§ **Entries**:
§ §

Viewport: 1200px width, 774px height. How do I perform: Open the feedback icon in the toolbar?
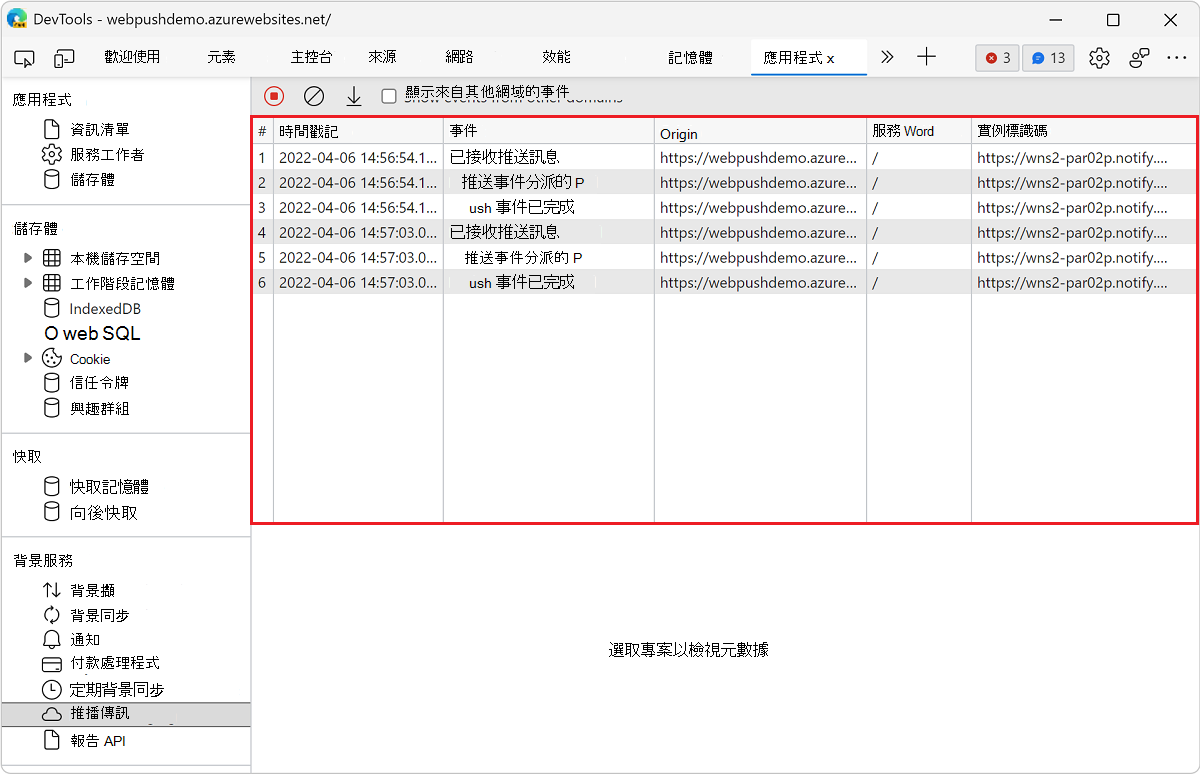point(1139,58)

§ §

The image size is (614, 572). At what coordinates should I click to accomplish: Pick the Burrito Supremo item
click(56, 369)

§ §

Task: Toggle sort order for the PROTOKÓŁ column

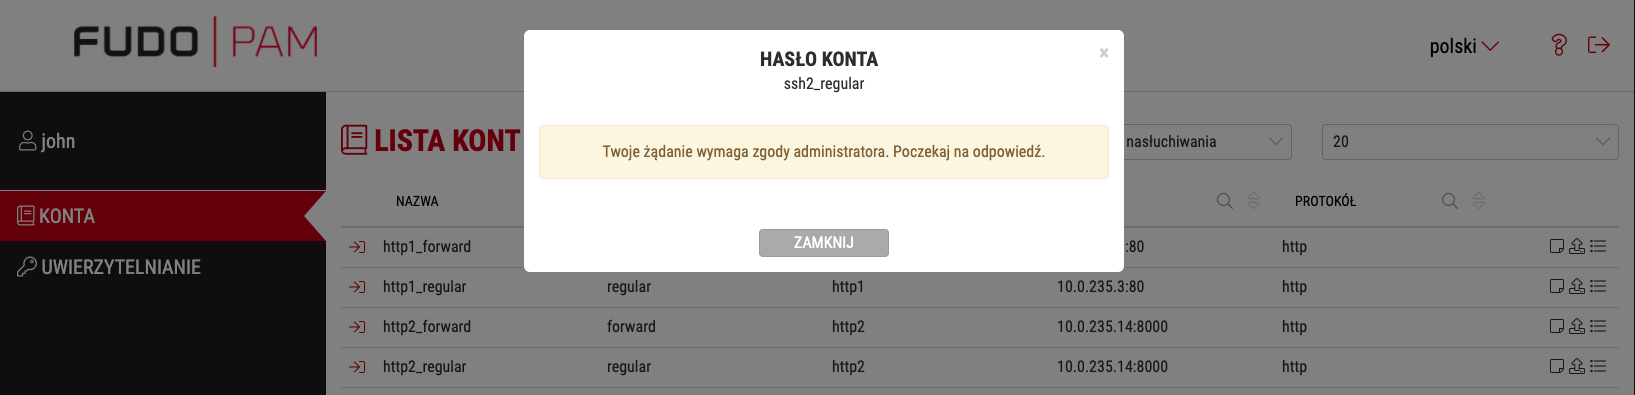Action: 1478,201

§ §

§ **What the task requires**: Give the records as a two-column CSV with the columns "text" and "answer", one row per record, each field in quotes and line breaks changed to spaces. Begin at the line that contains "The image size" and stop after the line that contains "click(56, 369)".

§ **Solution to the problem**:
text,answer
"The image size is (614, 572). At what coordinates should I click to accomplish: Pick the Burrito Supremo item","click(56, 369)"